Texte à lire
┏━━

Né à Auburn (Alabama) en juillet 1982, DeMarcus Ware est élevé seul par sa mère après que son père est parti du domicile familial alors qu’il n’était qu’un nourrisson. Sans beaucoup d’argent, sa mère, Brenda, lui offre des bottes de cowboys (un signe du destin…) trop grandes et, accoutré ainsi, décide de le surnommer « Boot », surnom qui le suivra toute sa carrière.

Si sa mère ne pouvait pas lui offrir de possessions de valeurs, elle lui offre tout de même des gènes de qualité, elle qui fut une star de l’équipe d’athlétisme au lycée d’Auburn et qui s’est même permis de faire partie de l’équipe de baseball, masculine, de l’établissement.

Alors qu’arrive l’adolescence, pour aider financièrement sa mère et sa demi-soeur, il tond des pelouses et vend de la limonade pendant les matches de l’équipe du coin, une petite université du nom d’Auburn…

« Beaucoup d’enfants n’ont pas de père et ils en veulent à la vie. Moi, j’ai décidé que cet événement n’allait pas déterminer qui j’allais devenir » DeMarcus Ware

C’est à cette même période qu’il rencontre au lycée une certaine Taniqua Smith, la fille d’un agent de police. Les deux tourtereaux vont alors entamer une relation qui les emmènera à un mariage en mars 2005, au sortir de la saison senior de DeMarcus à l’université. C’est en juin de la même année qu’ils apprennent que Taniqua est enceinte et qu’ils vont avoir un enfant. Comme le prouve malheureusement les statistiques, les premières grossesses sont à risque (bien qu’ils ne soient que de 3%) et Taniqua ne peut garder le bébé, faisant une fausse couche quelques semaines plus tard. Si la douleur est vive, elle est presque oubliée lorsque le couple apprend l’année suivante que Taniqua attend un autre enfant, un garçon. Les 3 premiers mois, les plus compliqués, se passent bien mais l’effroi s’abat sur eux lorsque les docteurs leur apprennent au bout du 5e mois que le fœtus ne possède pas de reins et qu’il ne sera pas viable en dehors de l’utérus de sa mère. La seule issue est l’avortement d’un bébé que DeMarcus et Taniqua prénomment tout de même Omar. En grand fan de poésie , DeMarcus lui écrit d’ailleurs quelques lignes qu’il appelle « Un ange dans le ciel » et se fait tatouer la lettre « O » entourée d’ailes, en hommage.

┗━━

Données enregistrées
┏━━

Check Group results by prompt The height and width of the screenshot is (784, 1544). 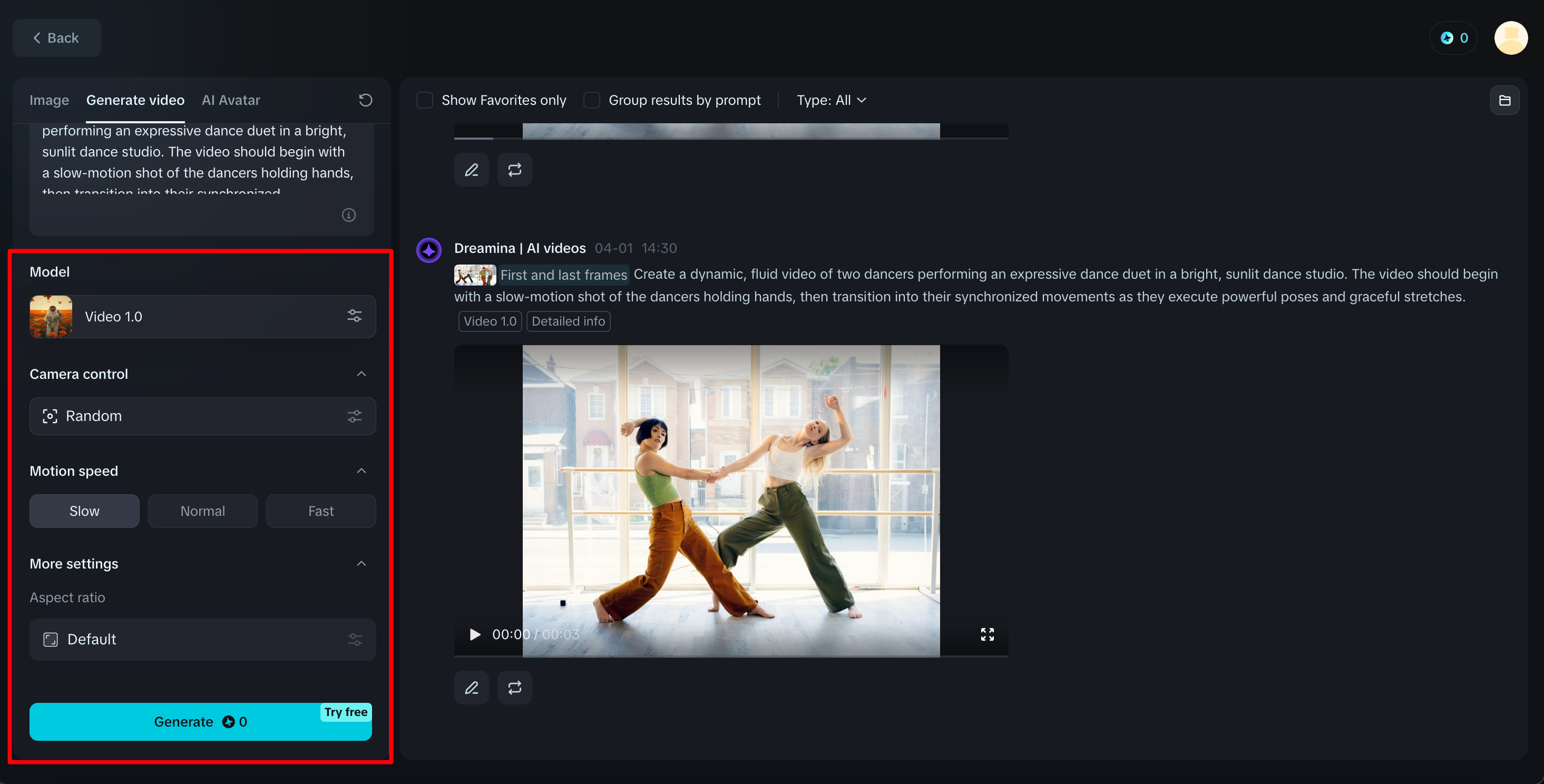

┗━━

Consigne
Recopiez à l'identique, s'il vous plaît, le passage du texte sur DeMarcus Ware qui commence par « Né à Auburn » et se poursuit jusqu'à « masculine, de l’établissement. ».

Réponse attendue
Né à Auburn (Alabama) en juillet 1982, DeMarcus Ware est élevé seul par sa mère après que son père est parti du domicile familial alors qu’il n’était qu’un nourrisson. Sans beaucoup d’argent, sa mère, Brenda, lui offre des bottes de cowboys (un signe du destin…) trop grandes et, accoutré ainsi, décide de le surnommer « Boot », surnom qui le suivra toute sa carrière.

Si sa mère ne pouvait pas lui offrir de possessions de valeurs, elle lui offre tout de même des gènes de qualité, elle qui fut une star de l’équipe d’athlétisme au lycée d’Auburn et qui s’est même permis de faire partie de l’équipe de baseball, masculine, de l’établissement.